Organiser le scrutin présidentiel dans l’urgence n’est pas de nature à « résoudre une crise multidimensionnelle complexe et profonde qui ronge le pays depuis des décennies», a indiqué le parti dans une déclaration rendue publique. Le FFS considère que « cette décision, si elle venait à être exécutée, aggraverait cette crise car elle met en péril l’unité et la stabilité du pays, tout en donnant prétexte à des ingérences étrangères pour préserver leurs intérêts économiques et sécuritaires». Estimant que la partie n’est pas perdue, le FFS appelle les tenants du pouvoir à s’engager dans la voie d’un véritable dialogue. « Il est encore temps que le régime se ressaisisse et réponde aux exigences légitimes de la révolution populaire du 22 février, à savoir le changement radical du régime, le départ des symboles et des représentants du pouvoir déchu et l’amorce d’une transition démocratique dans le pays», a estimé le FFS.

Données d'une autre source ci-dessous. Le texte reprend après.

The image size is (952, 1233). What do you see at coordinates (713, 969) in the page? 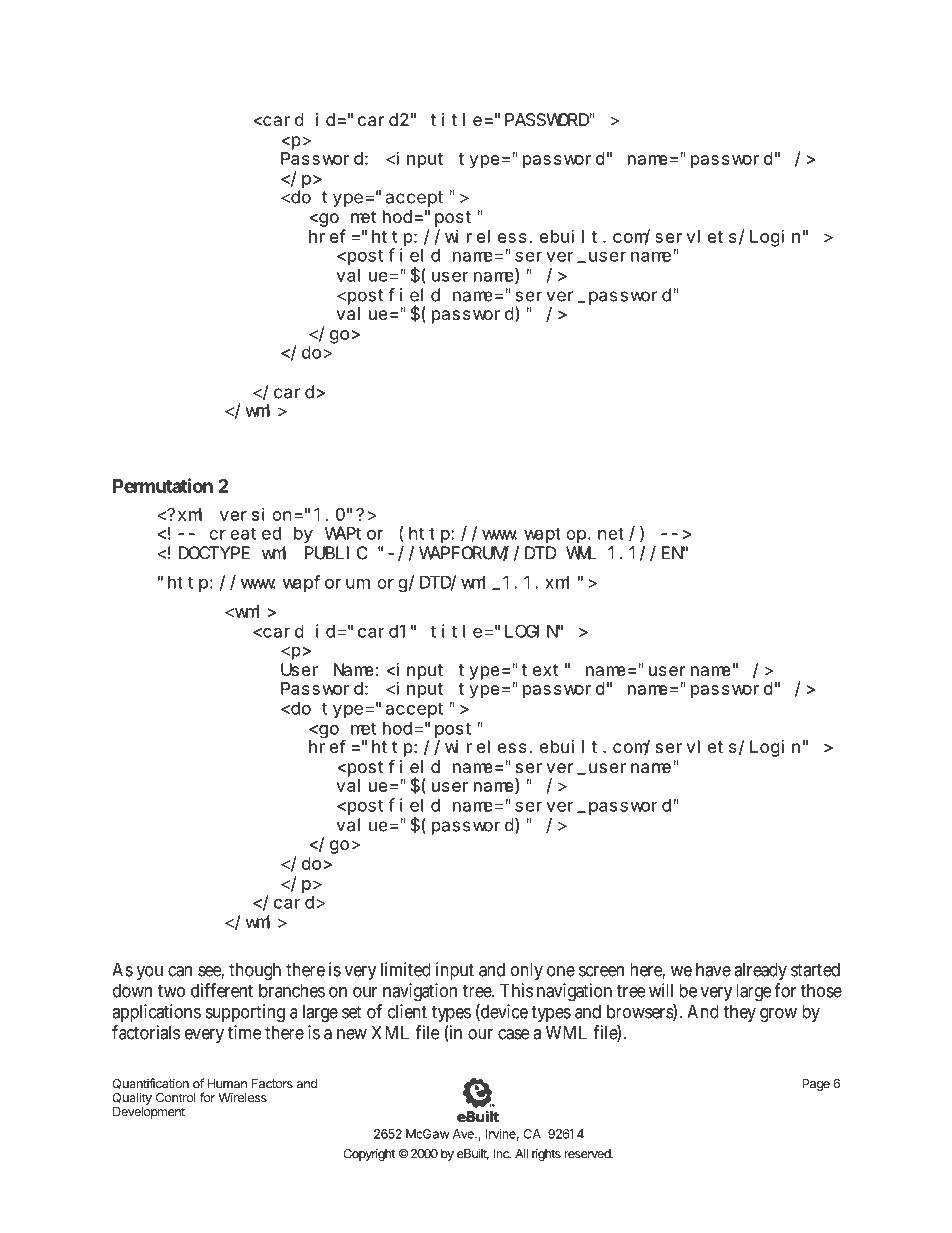
I see `have` at bounding box center [713, 969].
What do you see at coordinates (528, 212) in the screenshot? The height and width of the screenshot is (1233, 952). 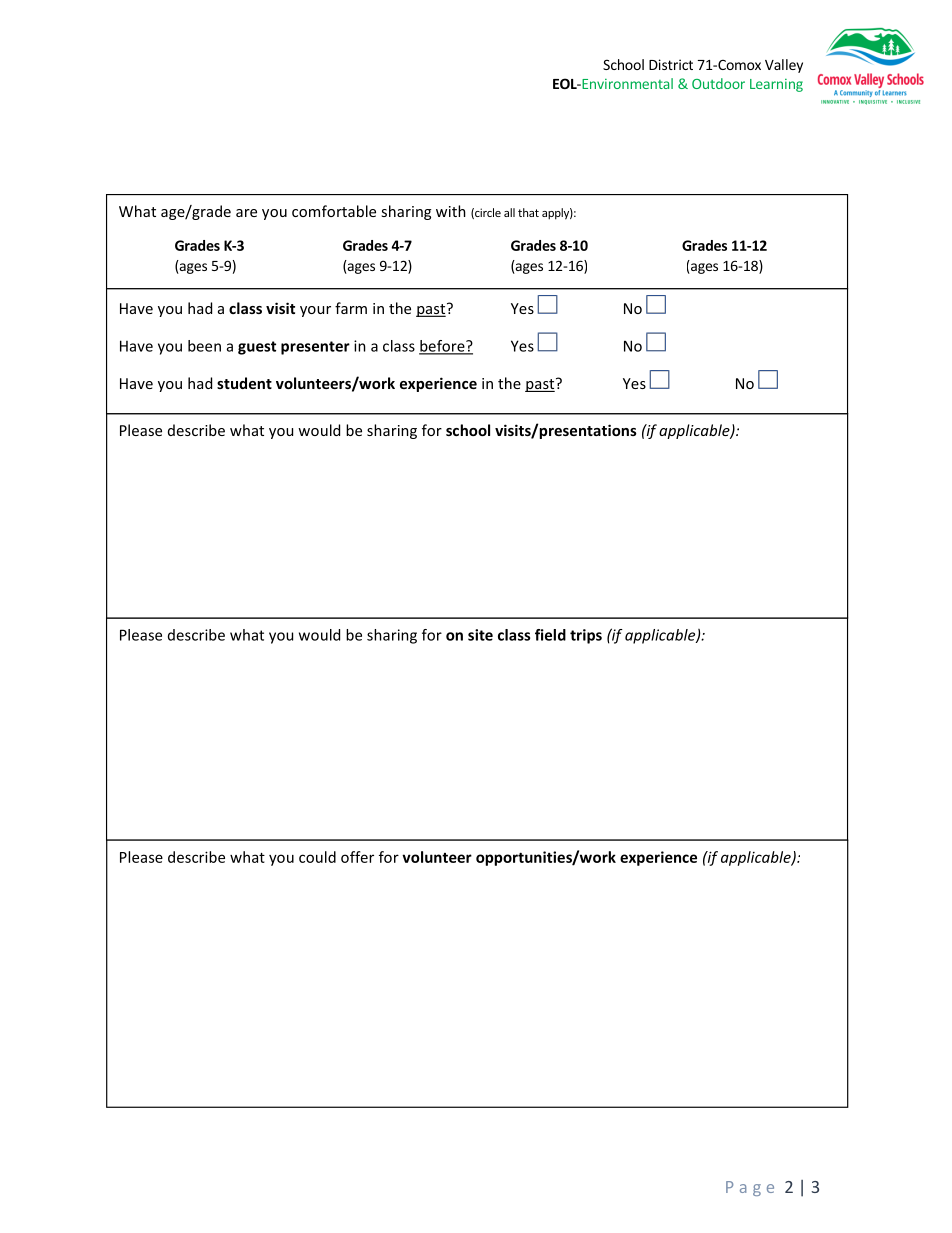 I see `that` at bounding box center [528, 212].
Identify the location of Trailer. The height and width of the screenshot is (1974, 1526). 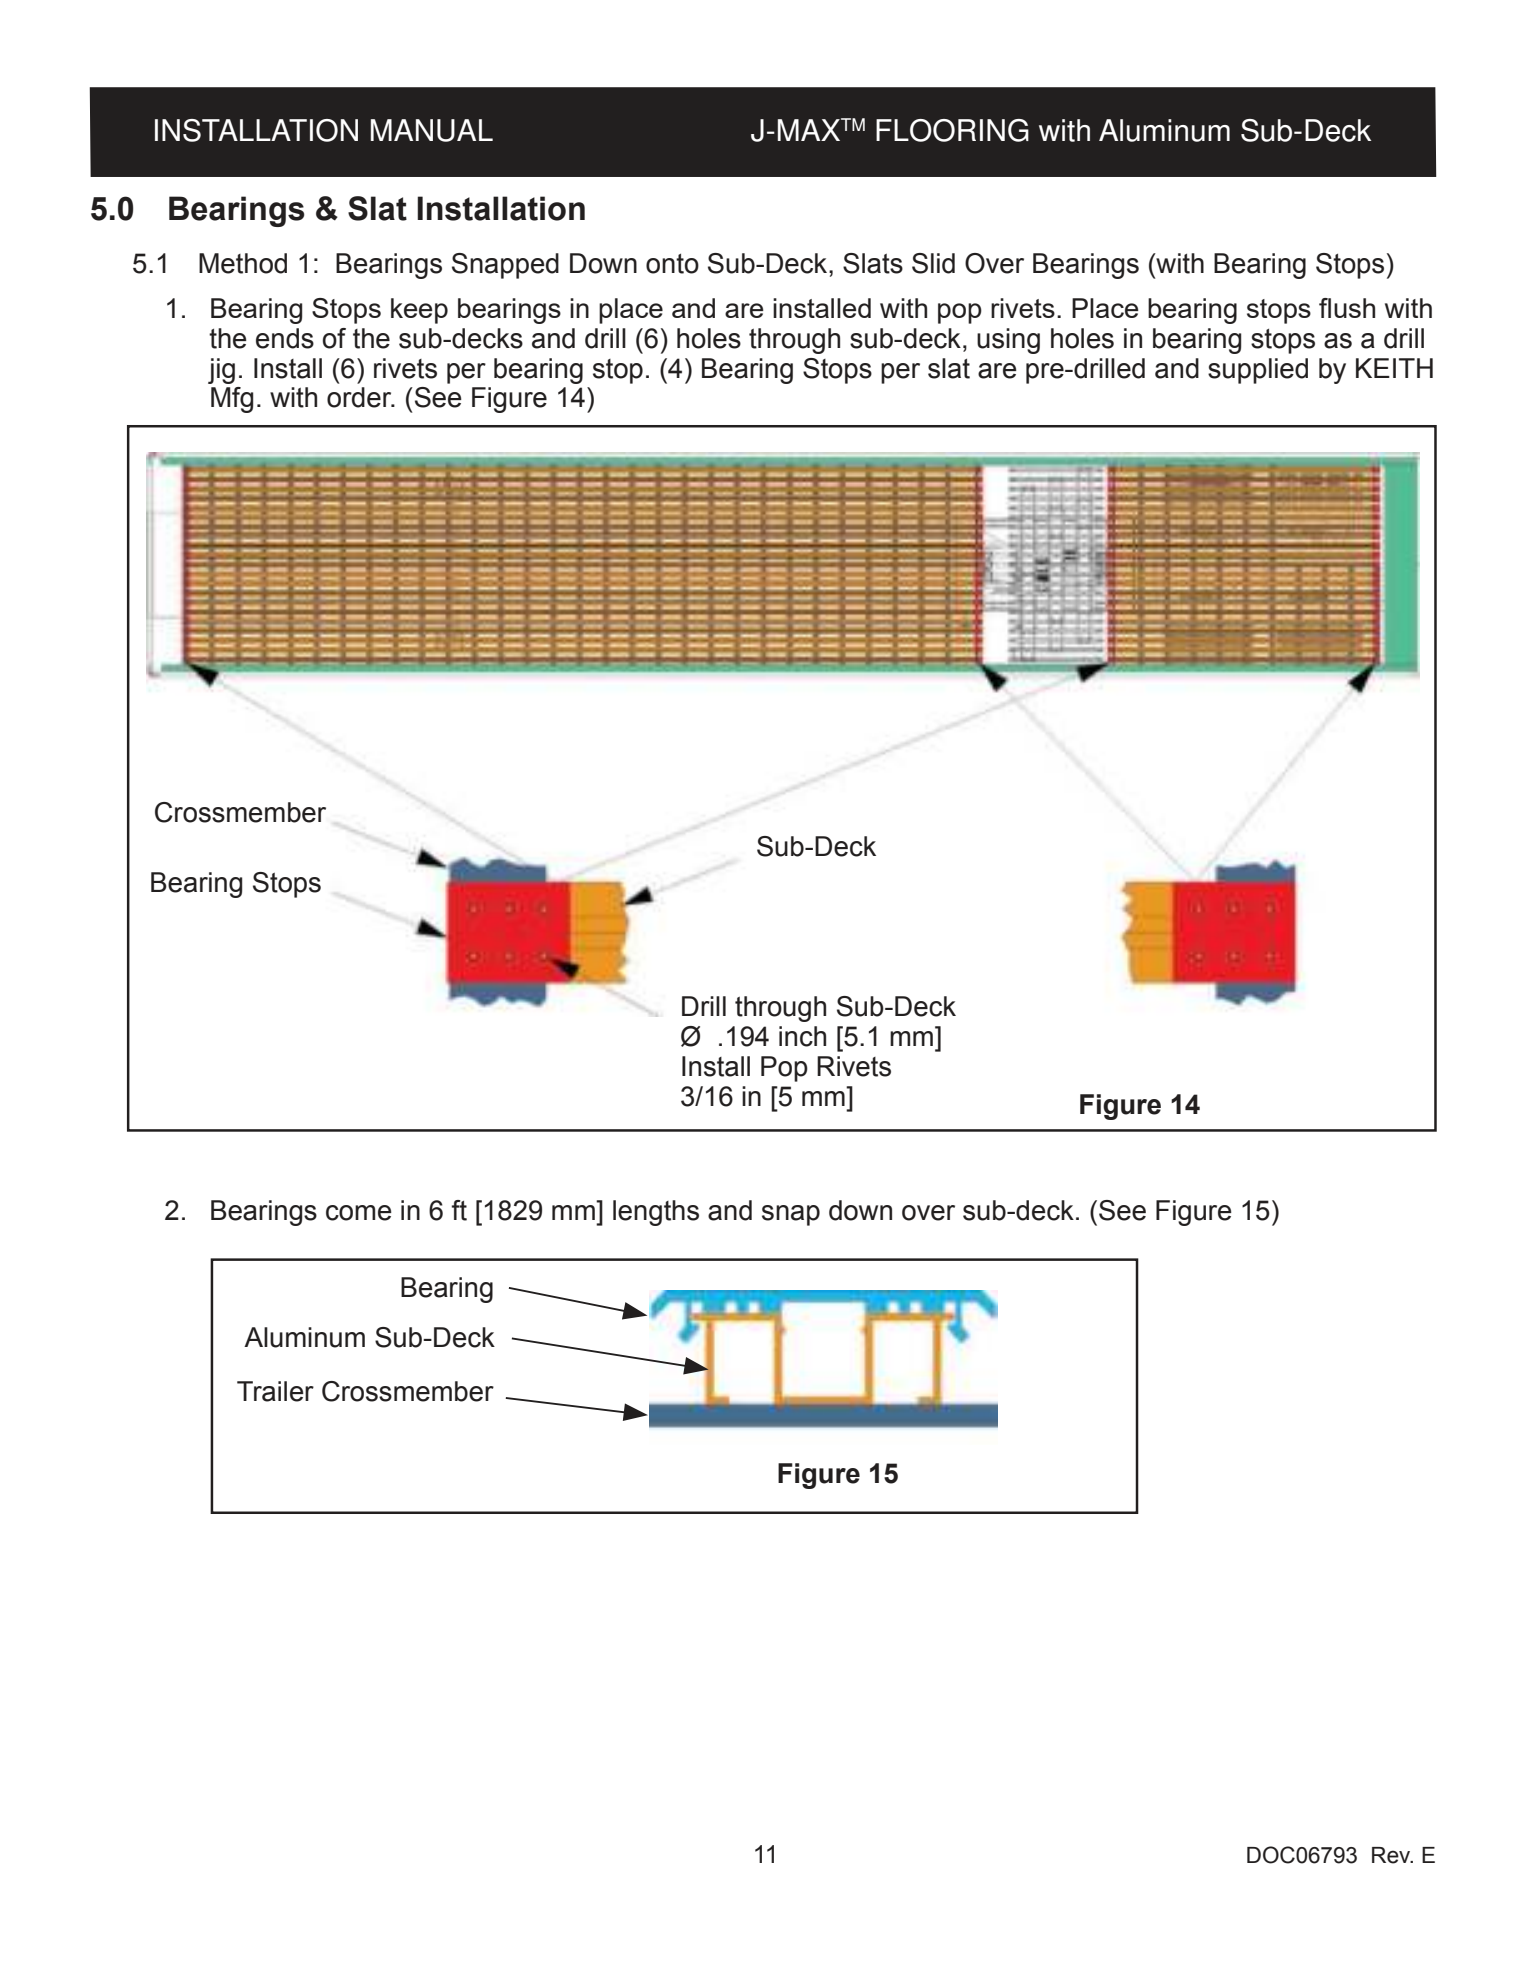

Pour ce dernier, « si les tenants du pouvoir font preuve d’une réelle volonté politique, il est encore possible de parvenir à une solution consensuelle en s’engageant sur la voie d’un dialogue sérieux, inclusif et transparent, que les acteurs politiques et les représentants de la société civile appellent de leurs vœux tout en exprimant leur rejet du pseudo dialogue destiné valider ce scrutin présidentiel et leur mise en garde contre les coups de forces électoraux». Le plus vieux parti de l’opposition estime que « cette feuille de route politique, qui ne vise qu’à maintenir le statu quo et à perpétuer le régime, constitue un énième coup de force ne répondant pas aux aspirations populaires et ne mobilisera que ses promoteurs et leurs clientèles ».
Le FFS met ainsi en garde et dit « dénoncer par avance toute velléité du pouvoir de recourir à des mesures de pression et de répression visant à intimider et à faire peur à la population pour la forcer à adhérer à cette feuille de route ».
Condamnant « l’arrestation brutale, arbitraire et violente » des militants du FFS et de l’Association RAJ, en violation flagrante du droit et des libertés, le parti exprime son indignation de la « réduction des espaces de libre expression et la confiscation autoritaire du droit à l’organisation de réunions et d’activités politiques et associatives ». Il exige, par conséquent, « la libération immédiate des personnes interpellées et l’arrêt du harcèlement sécuritaire contre le mouvement révolutionnaire pacifique » et réitérant son exigence de « libérer tous les détenus politique d’opinion ainsi que le camarade Lakhdar Bouregaâ, membre fondateur du FFS et commandant de la wilaya IV historique».
A propos du mouvement populaire, le FFS a rendu hommage aux Algériens qui « ont répondu massivement au 29e vendredi à travers des marches pacifiques dans tout le pays à l’appel de la révolution citoyenne pour changer radicalement le système». Le FFS conclut sa déclaration en appelant le peuple algérien et ses militants à rester « engagés, mobilisés et unis pour faire aboutir pacifiquement les revendications légitimes de la révolution pour l’instauration d’un Etat de droit, démocratique et social, et l’avènement de la 2e république ».